Former staffer alleges 2004 localism inquiry was destroyed

By John Eggerton -- Broadcasting & Cable, 9/17/2006 8:00:00 PM

On the eve of his renomination hearing, FCC Chairman Kevin Martin vowed to investigate allegations that a staff study on local TV-station ownership was intentionally destroyed. Deregulation critic Sen. Barbara Boxer (D-Calif.) produced a copy of an FCC “working paper” from June 2004 that concluded that TV stations do significantly more local news than network-owned or “non-locally” owned stations, which “may have policy indications for both Congress and the FCC.”

Who suppressed this? she asked him. Martin said that neither he nor anyone on his staff had seen the paper. Former FCC Chairman Michael Powell says he has “never seen the report, did not know about it, and never ordered anything destroyed,” according to a statement relayed by his personal assistant.

Martin later said the study was relevant to proceedings on localism and ownership and that it has now been made part of those. Boxer has asked for an Inspector General investigation; Martin’s office is considering it.

A former FCC lawyer tells B&C that FCC officials in 2004 ordered the study destroyed. Adam Candeub was a staff-level attorney with the Media Bureau; he was reviewing the study not as part of his job but because he was friends with the authors. The study, he says, was “common bureau discussion” then.

“Exactly who stopped it dead in its tracks, I don’t know,” says Candeub, but word came down that “we have to end the study. They want us to collect copies and destroy them.”

Boxer complained that, after three years, the FCC had still not completed a proceeding on local ownership. The study was part of that proceeding, says Candeub, identifying the authors as Keith Brown and Peter Alexander. The copy of the report obtained by B&C did not identify the authors, although both are cited on an FCC Web page listing media-ownership studies and drafts between 2002 and 2005; the study at issue was not listed.

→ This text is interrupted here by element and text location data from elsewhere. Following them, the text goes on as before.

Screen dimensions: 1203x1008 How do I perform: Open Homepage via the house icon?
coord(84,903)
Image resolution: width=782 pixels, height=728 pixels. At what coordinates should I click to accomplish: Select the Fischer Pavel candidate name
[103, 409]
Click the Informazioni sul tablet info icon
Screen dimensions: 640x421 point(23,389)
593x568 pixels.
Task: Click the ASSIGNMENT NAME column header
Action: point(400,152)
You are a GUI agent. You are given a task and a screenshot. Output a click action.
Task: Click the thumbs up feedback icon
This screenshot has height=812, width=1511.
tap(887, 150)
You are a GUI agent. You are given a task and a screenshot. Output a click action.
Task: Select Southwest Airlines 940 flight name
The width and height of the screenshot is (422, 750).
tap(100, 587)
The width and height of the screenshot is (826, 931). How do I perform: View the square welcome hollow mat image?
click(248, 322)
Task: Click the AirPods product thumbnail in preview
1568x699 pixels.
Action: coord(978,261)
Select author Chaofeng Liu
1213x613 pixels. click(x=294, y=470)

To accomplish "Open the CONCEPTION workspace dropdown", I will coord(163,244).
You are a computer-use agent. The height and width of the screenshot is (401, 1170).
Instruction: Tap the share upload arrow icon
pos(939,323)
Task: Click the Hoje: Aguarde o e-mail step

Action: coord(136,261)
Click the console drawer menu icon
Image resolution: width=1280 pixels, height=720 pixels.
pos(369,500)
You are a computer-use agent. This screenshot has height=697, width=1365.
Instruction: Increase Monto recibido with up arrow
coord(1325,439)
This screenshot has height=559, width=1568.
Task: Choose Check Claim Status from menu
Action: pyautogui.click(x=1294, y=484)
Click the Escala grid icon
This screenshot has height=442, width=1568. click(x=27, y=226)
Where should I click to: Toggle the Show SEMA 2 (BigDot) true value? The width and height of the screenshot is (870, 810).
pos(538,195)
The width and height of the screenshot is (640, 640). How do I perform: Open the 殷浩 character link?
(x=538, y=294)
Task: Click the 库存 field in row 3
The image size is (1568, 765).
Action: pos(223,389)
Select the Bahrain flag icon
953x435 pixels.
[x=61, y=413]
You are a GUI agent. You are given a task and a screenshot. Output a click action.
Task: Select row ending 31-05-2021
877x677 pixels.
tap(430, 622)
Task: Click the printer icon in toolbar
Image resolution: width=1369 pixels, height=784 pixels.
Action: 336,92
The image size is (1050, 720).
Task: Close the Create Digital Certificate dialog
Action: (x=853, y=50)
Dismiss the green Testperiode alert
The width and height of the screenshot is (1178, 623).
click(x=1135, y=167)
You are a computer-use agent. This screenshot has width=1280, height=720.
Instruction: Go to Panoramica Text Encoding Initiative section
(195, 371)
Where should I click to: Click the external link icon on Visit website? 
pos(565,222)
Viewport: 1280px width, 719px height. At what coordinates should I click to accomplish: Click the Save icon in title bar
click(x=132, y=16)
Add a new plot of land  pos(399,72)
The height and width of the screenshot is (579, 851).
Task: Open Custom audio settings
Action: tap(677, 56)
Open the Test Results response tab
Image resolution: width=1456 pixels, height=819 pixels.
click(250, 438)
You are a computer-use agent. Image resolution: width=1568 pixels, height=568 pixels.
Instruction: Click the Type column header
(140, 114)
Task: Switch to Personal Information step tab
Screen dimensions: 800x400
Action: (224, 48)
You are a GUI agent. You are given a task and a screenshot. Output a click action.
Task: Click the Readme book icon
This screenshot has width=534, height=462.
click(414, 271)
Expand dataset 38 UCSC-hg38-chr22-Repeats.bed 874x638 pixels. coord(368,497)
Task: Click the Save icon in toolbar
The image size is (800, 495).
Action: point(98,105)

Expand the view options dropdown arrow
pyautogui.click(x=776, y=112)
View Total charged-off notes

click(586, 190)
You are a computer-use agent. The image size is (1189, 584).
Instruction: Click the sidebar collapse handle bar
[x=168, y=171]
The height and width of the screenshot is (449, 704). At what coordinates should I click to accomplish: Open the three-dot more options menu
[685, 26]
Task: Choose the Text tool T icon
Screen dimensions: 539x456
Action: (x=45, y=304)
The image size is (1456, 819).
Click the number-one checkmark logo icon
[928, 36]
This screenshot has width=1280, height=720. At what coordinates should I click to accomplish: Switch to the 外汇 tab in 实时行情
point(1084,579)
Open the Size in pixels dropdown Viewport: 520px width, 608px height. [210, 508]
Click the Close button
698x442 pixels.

The localism proceeding was launched by Michael Powell as part of his effort to pass deregulatory media-ownership rules. Martin said to Boxer that, when the report was prepared, Powell, not he, was chairman. The study says that stations provide almost 5½ minutes more local news per half-hour.

Before the hearing, Martin was endorsed by the National Association of Broadcasters for a second term. Despite tensions with the FCC over indecency, NAB President David Rehr “strongly recommended” Martin in a letter to Senate Commerce Committee Chairman Ted Stevens, applauding his “balanced approach” to regulatory issues.

For many, the hassle of Martin’s indecency-enforcement push is trumped by his support for other key issues, including digital multicast must-carry and ownership deregulation. While they won’t say so on record, a number of broadcasters have indicated that there is little upside to hammering the commission on indecency if it makes the chairman less willing or able to support them on other issues.

Still, Martin’s message on both multicast and ownership was not encouraging to broadcasters. He told the committee that he did not plan to bring the multicast issue up for vote again soon. On ownership, he said, although he voted to approve the FCC’s deregulatory 2003 rule rewrite, that didn’t mean he wasn’t concerned about media concentration.